Due to the fact that most countries in the world agree that human rights are fundamental (that is, shared by all people regardless of age, race, sex, religion, location, or any other factor), they are considered universal rights. The one document largely accepted as the foundation of international human rights law is the Universal Declaration of Human Rights passed by the United Nations (without a dissenting vote) in December, 1948. In the United Kingdom today, a variety of organisations and legislation protect the human rights of citizens.
Basic Human Rights
Human rights encompass ideas of fairness, respect, justice and equality. As universal rights this means that they are not necessarily bestowed on anyone (or kept from anyone) but are simply inherent and due to all human beings. Though different countries may make different laws regarding these rights, and some countries may not have any laws regarding them, most people around the world agree on a number of basic human rights. These usually include:
The right to life
The right to free speech
The right to freedom of religion
The right to be free from torture
The right to be free from any other cruel/unusual/inhumane treatment
The right to education and work
The right to an adequate standard of living and housing
The right to a fair trial
The right to engage in social, political and cultural activities
The Universal Declaration of Human Rights
In 1948, following the horrors of World War II, the United Nations adopted the Universal Declaration of Human Rights (UDHR). This document attempted to lay out all of the human rights due to every worldwide citizen, including the rights discussed above.

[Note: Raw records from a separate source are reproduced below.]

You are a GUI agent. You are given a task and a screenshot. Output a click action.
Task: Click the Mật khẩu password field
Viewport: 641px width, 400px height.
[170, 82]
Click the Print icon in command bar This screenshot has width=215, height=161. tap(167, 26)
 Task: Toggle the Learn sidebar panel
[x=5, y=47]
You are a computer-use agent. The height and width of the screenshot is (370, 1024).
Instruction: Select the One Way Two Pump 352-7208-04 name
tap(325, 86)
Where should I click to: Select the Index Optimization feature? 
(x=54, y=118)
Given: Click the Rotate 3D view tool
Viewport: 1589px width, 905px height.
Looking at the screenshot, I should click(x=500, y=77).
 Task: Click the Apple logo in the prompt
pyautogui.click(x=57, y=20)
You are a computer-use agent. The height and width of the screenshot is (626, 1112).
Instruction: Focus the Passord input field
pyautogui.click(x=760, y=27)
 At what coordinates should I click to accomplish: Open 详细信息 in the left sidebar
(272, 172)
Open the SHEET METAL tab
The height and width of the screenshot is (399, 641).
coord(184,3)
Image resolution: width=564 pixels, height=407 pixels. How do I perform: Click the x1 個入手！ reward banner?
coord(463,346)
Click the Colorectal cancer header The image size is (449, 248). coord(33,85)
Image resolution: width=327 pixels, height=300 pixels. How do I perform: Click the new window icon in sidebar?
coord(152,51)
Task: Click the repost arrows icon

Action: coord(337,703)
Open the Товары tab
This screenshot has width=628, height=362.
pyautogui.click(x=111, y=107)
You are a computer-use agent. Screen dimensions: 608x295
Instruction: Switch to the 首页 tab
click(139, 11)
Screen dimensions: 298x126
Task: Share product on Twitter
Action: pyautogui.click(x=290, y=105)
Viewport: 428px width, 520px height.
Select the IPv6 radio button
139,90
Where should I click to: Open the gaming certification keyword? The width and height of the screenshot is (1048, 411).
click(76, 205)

In general this document divided human rights into three broad categories: civil and political rights, economic, cultural and social rights and solidarity rights. Due to its international acceptance, the Universal Declaration of Human Rights has become the foundation of most international law regarding human rights. In 1993, at the Vienna World Conference on Human Rights, this document was again affirmed by members of the United Nations without a dissenting vote. The Declaration itself can be found at the United Nations website.
Human Rights in the United Kingdom
In the United Kingdom, human rights are protected in a variety of ways. For example, the Foreign and Commonwealth Office hold human rights as one of the basic foundations of the UK's international policies, and a Joint Committee on Human Rights sits in Parliament. The UK also adheres to the European Convention on Human Rights, and the Human Rights Act 1998 makes it possible for UK courts to hear cases on breaches of human rights (rather than parties needing to go to the European Court of Human Rights in Strasbourg). A variety of human rights watchdog organisations including Amnesty International (www.amnesty.org.uk), Liberty (www.liberty-human-rights.org.uk) and Justice (www.justice.org.uk) also operate in the United Kingdom.